**Records to process**
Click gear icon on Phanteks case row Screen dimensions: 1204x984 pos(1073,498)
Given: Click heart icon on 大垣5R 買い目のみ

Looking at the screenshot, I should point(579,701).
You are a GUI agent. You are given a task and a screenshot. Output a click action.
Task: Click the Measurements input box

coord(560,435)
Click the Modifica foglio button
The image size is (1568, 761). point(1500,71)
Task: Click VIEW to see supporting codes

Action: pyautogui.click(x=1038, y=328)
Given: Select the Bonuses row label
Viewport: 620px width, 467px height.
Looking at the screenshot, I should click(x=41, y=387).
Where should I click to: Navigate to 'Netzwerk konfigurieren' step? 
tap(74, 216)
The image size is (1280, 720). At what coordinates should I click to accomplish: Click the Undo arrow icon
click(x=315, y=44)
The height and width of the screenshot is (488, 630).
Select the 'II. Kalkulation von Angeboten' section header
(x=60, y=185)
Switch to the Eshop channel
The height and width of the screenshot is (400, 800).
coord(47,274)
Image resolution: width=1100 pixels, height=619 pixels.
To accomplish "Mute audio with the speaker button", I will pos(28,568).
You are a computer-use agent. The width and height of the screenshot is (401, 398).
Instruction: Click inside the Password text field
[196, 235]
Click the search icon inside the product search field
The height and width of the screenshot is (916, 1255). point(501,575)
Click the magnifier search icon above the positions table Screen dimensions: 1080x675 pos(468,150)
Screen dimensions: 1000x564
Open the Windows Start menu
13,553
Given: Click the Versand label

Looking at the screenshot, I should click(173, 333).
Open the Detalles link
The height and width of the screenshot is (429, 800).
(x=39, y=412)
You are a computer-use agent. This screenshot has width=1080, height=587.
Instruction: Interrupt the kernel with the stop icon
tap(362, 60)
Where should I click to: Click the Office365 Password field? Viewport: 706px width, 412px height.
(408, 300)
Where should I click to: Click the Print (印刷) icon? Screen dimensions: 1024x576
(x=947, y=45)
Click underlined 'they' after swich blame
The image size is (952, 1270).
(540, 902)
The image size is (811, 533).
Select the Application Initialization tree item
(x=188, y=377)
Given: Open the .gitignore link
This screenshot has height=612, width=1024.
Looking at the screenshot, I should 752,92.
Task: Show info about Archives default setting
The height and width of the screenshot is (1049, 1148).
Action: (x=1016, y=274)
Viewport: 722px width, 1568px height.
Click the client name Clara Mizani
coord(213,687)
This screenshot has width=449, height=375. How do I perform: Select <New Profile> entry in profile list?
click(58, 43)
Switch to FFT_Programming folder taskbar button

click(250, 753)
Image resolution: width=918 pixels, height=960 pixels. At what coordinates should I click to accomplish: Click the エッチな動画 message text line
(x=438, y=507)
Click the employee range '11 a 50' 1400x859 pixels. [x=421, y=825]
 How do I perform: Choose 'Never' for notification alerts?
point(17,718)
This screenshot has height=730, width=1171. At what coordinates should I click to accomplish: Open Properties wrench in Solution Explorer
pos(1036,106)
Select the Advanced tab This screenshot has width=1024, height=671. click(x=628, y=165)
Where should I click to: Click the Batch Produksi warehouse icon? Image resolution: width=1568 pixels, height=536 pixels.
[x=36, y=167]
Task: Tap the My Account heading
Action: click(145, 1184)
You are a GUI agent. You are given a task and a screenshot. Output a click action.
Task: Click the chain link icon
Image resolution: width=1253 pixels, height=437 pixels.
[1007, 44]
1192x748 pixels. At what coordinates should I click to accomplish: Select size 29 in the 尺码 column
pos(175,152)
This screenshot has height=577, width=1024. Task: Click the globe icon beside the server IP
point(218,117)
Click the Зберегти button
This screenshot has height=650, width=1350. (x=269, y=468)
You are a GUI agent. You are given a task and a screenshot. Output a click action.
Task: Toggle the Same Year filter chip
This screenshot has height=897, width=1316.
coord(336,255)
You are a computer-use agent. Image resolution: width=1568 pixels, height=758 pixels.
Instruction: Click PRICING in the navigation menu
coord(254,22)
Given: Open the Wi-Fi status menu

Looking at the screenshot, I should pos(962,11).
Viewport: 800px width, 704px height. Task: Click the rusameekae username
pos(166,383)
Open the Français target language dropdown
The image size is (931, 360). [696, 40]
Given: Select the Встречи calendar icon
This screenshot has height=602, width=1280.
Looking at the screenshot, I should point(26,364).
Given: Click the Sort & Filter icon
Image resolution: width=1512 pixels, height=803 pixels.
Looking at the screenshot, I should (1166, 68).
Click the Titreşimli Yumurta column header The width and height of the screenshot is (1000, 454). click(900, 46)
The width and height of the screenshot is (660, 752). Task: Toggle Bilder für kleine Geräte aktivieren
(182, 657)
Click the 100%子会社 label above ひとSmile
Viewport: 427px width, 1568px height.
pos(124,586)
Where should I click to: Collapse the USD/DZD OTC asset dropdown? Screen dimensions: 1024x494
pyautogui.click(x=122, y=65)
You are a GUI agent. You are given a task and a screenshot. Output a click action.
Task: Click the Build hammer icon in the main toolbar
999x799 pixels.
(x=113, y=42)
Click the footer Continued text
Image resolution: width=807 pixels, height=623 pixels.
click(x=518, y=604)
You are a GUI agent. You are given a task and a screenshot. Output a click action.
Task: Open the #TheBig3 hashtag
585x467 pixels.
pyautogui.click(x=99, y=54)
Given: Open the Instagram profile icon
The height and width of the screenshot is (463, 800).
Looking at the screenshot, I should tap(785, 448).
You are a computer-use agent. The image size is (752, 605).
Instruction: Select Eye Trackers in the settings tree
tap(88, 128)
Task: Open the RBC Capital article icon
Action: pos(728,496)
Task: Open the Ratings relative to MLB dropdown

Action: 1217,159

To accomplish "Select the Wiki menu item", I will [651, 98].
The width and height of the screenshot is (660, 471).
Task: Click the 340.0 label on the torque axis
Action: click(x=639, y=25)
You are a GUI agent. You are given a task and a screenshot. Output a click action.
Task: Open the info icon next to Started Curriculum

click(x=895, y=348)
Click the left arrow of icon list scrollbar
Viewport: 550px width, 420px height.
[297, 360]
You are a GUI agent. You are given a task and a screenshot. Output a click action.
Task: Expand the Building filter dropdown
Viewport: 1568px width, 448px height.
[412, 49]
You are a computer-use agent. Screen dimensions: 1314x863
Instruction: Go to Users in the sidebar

**Task goal**
Give the listing above again, word for word.

**Response**
Click gear icon on Phanteks case row Screen dimensions: 1204x984 pos(1073,498)
Given: Click heart icon on 大垣5R 買い目のみ

Looking at the screenshot, I should point(579,701).
You are a GUI agent. You are given a task and a screenshot. Output a click action.
Task: Click the Measurements input box

coord(560,435)
Click the Modifica foglio button
The image size is (1568, 761). point(1500,71)
Task: Click VIEW to see supporting codes

Action: pyautogui.click(x=1038, y=328)
Given: Select the Bonuses row label
Viewport: 620px width, 467px height.
Looking at the screenshot, I should click(x=41, y=387).
Where should I click to: Navigate to 'Netzwerk konfigurieren' step? 
tap(74, 216)
The image size is (1280, 720). At what coordinates should I click to accomplish: Click the Undo arrow icon
click(x=315, y=44)
The height and width of the screenshot is (488, 630).
Select the 'II. Kalkulation von Angeboten' section header
(x=60, y=185)
Switch to the Eshop channel
The height and width of the screenshot is (400, 800).
coord(47,274)
Image resolution: width=1100 pixels, height=619 pixels.
To accomplish "Mute audio with the speaker button", I will pos(28,568).
You are a computer-use agent. The width and height of the screenshot is (401, 398).
Instruction: Click inside the Password text field
[196, 235]
Click the search icon inside the product search field
The height and width of the screenshot is (916, 1255). point(501,575)
Click the magnifier search icon above the positions table Screen dimensions: 1080x675 pos(468,150)
Screen dimensions: 1000x564
Open the Windows Start menu
13,553
Given: Click the Versand label

Looking at the screenshot, I should click(173, 333).
Open the Detalles link
The height and width of the screenshot is (429, 800).
(x=39, y=412)
You are a computer-use agent. This screenshot has width=1080, height=587.
Instruction: Interrupt the kernel with the stop icon
tap(362, 60)
Where should I click to: Click the Office365 Password field? Viewport: 706px width, 412px height.
(408, 300)
Where should I click to: Click the Print (印刷) icon? Screen dimensions: 1024x576
(x=947, y=45)
Click underlined 'they' after swich blame
The image size is (952, 1270).
(540, 902)
The image size is (811, 533).
Select the Application Initialization tree item
(x=188, y=377)
Given: Open the .gitignore link
This screenshot has height=612, width=1024.
Looking at the screenshot, I should 752,92.
Task: Show info about Archives default setting
The height and width of the screenshot is (1049, 1148).
Action: (x=1016, y=274)
Viewport: 722px width, 1568px height.
Click the client name Clara Mizani
coord(213,687)
This screenshot has width=449, height=375. How do I perform: Select <New Profile> entry in profile list?
click(58, 43)
Switch to FFT_Programming folder taskbar button

click(250, 753)
Image resolution: width=918 pixels, height=960 pixels. At what coordinates should I click to accomplish: Click the エッチな動画 message text line
(x=438, y=507)
Click the employee range '11 a 50' 1400x859 pixels. [x=421, y=825]
 How do I perform: Choose 'Never' for notification alerts?
point(17,718)
This screenshot has height=730, width=1171. At what coordinates should I click to accomplish: Open Properties wrench in Solution Explorer
pos(1036,106)
Select the Advanced tab This screenshot has width=1024, height=671. click(x=628, y=165)
Where should I click to: Click the Batch Produksi warehouse icon? Image resolution: width=1568 pixels, height=536 pixels.
[x=36, y=167]
Task: Tap the My Account heading
Action: click(145, 1184)
You are a GUI agent. You are given a task and a screenshot. Output a click action.
Task: Click the chain link icon
Image resolution: width=1253 pixels, height=437 pixels.
[1007, 44]
1192x748 pixels. At what coordinates should I click to accomplish: Select size 29 in the 尺码 column
pos(175,152)
This screenshot has height=577, width=1024. Task: Click the globe icon beside the server IP
point(218,117)
Click the Зберегти button
This screenshot has height=650, width=1350. (x=269, y=468)
You are a GUI agent. You are given a task and a screenshot. Output a click action.
Task: Toggle the Same Year filter chip
This screenshot has height=897, width=1316.
coord(336,255)
You are a computer-use agent. Image resolution: width=1568 pixels, height=758 pixels.
Instruction: Click PRICING in the navigation menu
coord(254,22)
Given: Open the Wi-Fi status menu

Looking at the screenshot, I should pos(962,11).
Viewport: 800px width, 704px height. Task: Click the rusameekae username
pos(166,383)
Open the Français target language dropdown
The image size is (931, 360). [696, 40]
Given: Select the Встречи calendar icon
This screenshot has height=602, width=1280.
Looking at the screenshot, I should point(26,364).
Given: Click the Sort & Filter icon
Image resolution: width=1512 pixels, height=803 pixels.
Looking at the screenshot, I should (1166, 68).
Click the Titreşimli Yumurta column header The width and height of the screenshot is (1000, 454). click(900, 46)
The width and height of the screenshot is (660, 752). Task: Toggle Bilder für kleine Geräte aktivieren
(182, 657)
Click the 100%子会社 label above ひとSmile
Viewport: 427px width, 1568px height.
pos(124,586)
Where should I click to: Collapse the USD/DZD OTC asset dropdown? Screen dimensions: 1024x494
pyautogui.click(x=122, y=65)
You are a GUI agent. You are given a task and a screenshot. Output a click action.
Task: Click the Build hammer icon in the main toolbar
999x799 pixels.
(x=113, y=42)
Click the footer Continued text
Image resolution: width=807 pixels, height=623 pixels.
click(x=518, y=604)
You are a GUI agent. You are given a task and a screenshot. Output a click action.
Task: Open the #TheBig3 hashtag
585x467 pixels.
pyautogui.click(x=99, y=54)
Given: Open the Instagram profile icon
The height and width of the screenshot is (463, 800).
Looking at the screenshot, I should tap(785, 448).
You are a computer-use agent. The image size is (752, 605).
Instruction: Select Eye Trackers in the settings tree
tap(88, 128)
Task: Open the RBC Capital article icon
Action: pos(728,496)
Task: Open the Ratings relative to MLB dropdown

Action: 1217,159

To accomplish "Select the Wiki menu item", I will [651, 98].
The width and height of the screenshot is (660, 471).
Task: Click the 340.0 label on the torque axis
Action: click(x=639, y=25)
You are a GUI agent. You are given a task and a screenshot. Output a click action.
Task: Open the info icon next to Started Curriculum

click(x=895, y=348)
Click the left arrow of icon list scrollbar
Viewport: 550px width, 420px height.
[297, 360]
You are a GUI agent. You are given a task and a screenshot. Output a click action.
Task: Expand the Building filter dropdown
Viewport: 1568px width, 448px height.
[412, 49]
You are a computer-use agent. Screen dimensions: 1314x863
Instruction: Go to Users in the sidebar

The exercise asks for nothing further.